---- Source extract

Additional context This generates a significant amount of noise due to the fluent-bit service keeps retarting. On one random server, that fluent-bit service has retarted 184 times the last 8 hours alone ...
@anderssynstad is this running through a package or a custom build ? any more insights about the systems might help us
@edsiper Verified it on a Debian 12 (fully patched) vps on Digital Ocean:
$ lsb_release -a
No LSB modules are available.
Distributor ID: Debian
Description: Debian GNU/Linux 12 (bookworm)
Release: 12
Codename: bookworm
$ cat /etc/apt/sources.list.d/fluentbit.list
deb [arch=amd64 signed-by=/usr/share/keyrings/fluentbit.asc] https://packages.fluentbit.io/debian/bookworm bookworm main
$ dpkg -l fluent-bit
Desired=Unknown/Install/Remove/Purge/Hold
| Status=Not/Inst/Conf-files/Unpacked/halF-conf/Half-inst/trig-aWait/Trig-pend
|/ Err?=(none)/Reinst-required (Status,Err: uppercase=bad)
||/ Name Version Architecture Description
+++-==============-============-============-=================================
ii fluent-bit 3.1.9 amd64 Fast data collector for Linux
$ uname -srv
Linux 6.1.0-26-amd64 #1 SMP PREEMPT_DYNAMIC Debian 6.1.112-1 (2024-09-30)
Not sure if it is related, but the yaml example on https://docs.fluentbit.io/manual/pipeline/inputs/node-exporter-metrics has the "same" result.
$ cat test.yaml
# Node Exporter Metrics + Prometheus Exporter
# -------------------------------------------
# The following example collect host metrics on Linux and expose
# them through a Prometheus HTTP end-point.

--------
---- Records shown

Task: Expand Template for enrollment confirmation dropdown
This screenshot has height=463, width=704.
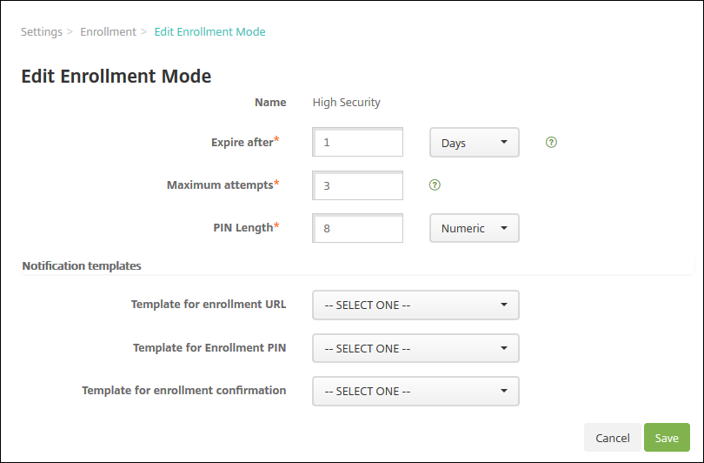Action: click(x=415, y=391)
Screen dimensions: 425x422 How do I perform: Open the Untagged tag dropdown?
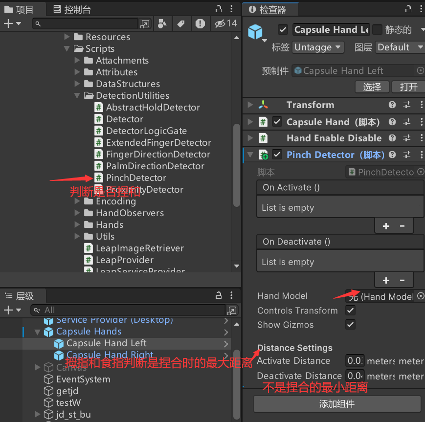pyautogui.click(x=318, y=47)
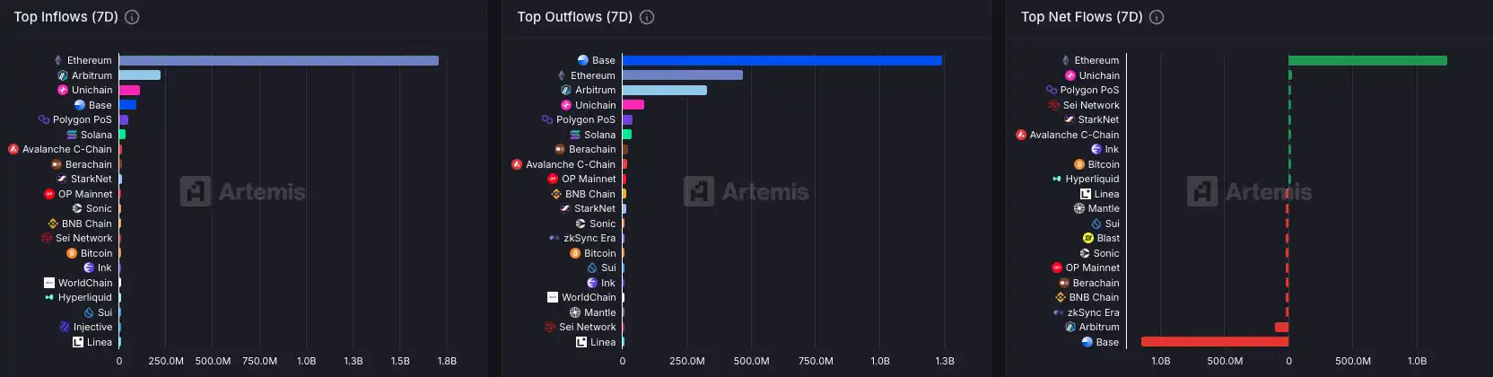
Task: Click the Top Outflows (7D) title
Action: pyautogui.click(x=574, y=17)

--------

Requests:
1. Using the fluent-bit thread excerpt, decide whether each statement agrees with it, answering yes or no and quoting the deciding words: (a) On one server, the fluent-bit service restarted 184 times in the last 8 hours. (b) The problem was verified on a Debian 11 system. (c) The installed fluent-bit package is version 3.1.9.
2. Format the records as a Markdown table with the columns Row and Line, starting with the line containing "Screen dimensions: 425x422" and going on through the last line of the records, both included. Number the rows, leave out blank lines, and omit the pictures.
The text and the records are unrelated to each other.

Answers to the exercise:
1.
(a) Yes: "that fluent-bit service has retarted 184 times the last 8 hours alone"
(b) No: "Verified it on a Debian 12 (fully patched) vps on Digital Ocean"
(c) Yes: "ii fluent-bit 3.1.9 amd64 Fast data collector for Linux"

2.
| Row | Line |
|---|---|
| 1 | Screen dimensions: 425x422 How do I perform: Open the Untagged tag dropdown? |
| 2 | pyautogui.click(x=318, y=47) |
| 3 | Task: Click the Top Outflows (7D) title |
| 4 | Action: pyautogui.click(x=574, y=17) |